Stated problem
Write out the part of the items that opens with the line containing "Given: Disable the" and closes with the line containing "Looking at the screenshot, I should pos(621,94).", copying each line exactly as it stands.

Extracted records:
_ _ _ _

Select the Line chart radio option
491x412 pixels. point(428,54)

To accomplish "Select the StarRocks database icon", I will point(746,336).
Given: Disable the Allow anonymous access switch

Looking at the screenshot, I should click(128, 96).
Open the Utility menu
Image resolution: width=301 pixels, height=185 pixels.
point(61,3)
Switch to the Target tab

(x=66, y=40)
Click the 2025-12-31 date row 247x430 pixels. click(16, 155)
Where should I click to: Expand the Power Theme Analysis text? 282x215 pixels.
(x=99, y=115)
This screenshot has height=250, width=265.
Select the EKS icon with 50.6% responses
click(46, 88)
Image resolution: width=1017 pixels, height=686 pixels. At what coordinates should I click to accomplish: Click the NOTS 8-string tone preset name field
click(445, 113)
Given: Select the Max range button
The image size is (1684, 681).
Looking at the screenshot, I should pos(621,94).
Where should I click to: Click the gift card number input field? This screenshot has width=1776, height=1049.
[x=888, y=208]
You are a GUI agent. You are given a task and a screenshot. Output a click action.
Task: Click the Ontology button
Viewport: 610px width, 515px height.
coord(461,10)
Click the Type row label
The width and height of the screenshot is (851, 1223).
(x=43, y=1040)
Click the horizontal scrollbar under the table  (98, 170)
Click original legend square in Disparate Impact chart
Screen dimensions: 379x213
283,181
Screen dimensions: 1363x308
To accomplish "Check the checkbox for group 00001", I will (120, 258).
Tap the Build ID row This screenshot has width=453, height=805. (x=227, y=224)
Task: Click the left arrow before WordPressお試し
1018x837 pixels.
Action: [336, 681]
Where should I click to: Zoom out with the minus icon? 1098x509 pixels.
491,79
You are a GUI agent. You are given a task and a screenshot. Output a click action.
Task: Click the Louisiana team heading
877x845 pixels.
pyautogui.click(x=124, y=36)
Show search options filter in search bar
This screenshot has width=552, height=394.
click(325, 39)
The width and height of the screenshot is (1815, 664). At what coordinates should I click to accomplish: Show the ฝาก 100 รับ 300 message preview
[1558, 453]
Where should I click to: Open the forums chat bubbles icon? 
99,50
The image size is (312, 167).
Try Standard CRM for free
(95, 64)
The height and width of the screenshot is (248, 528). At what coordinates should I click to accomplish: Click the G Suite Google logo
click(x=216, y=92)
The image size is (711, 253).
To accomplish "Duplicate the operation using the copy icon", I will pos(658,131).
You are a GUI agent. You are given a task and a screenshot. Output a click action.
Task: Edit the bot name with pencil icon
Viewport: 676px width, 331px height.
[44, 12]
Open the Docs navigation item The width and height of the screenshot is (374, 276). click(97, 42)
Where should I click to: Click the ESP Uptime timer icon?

_ _ _ _

Written solution
Given: Disable the Allow anonymous access switch

Looking at the screenshot, I should click(128, 96).
Open the Utility menu
Image resolution: width=301 pixels, height=185 pixels.
point(61,3)
Switch to the Target tab

(x=66, y=40)
Click the 2025-12-31 date row 247x430 pixels. click(16, 155)
Where should I click to: Expand the Power Theme Analysis text? 282x215 pixels.
(x=99, y=115)
This screenshot has height=250, width=265.
Select the EKS icon with 50.6% responses
click(46, 88)
Image resolution: width=1017 pixels, height=686 pixels. At what coordinates should I click to accomplish: Click the NOTS 8-string tone preset name field
click(445, 113)
Given: Select the Max range button
The image size is (1684, 681).
Looking at the screenshot, I should pos(621,94).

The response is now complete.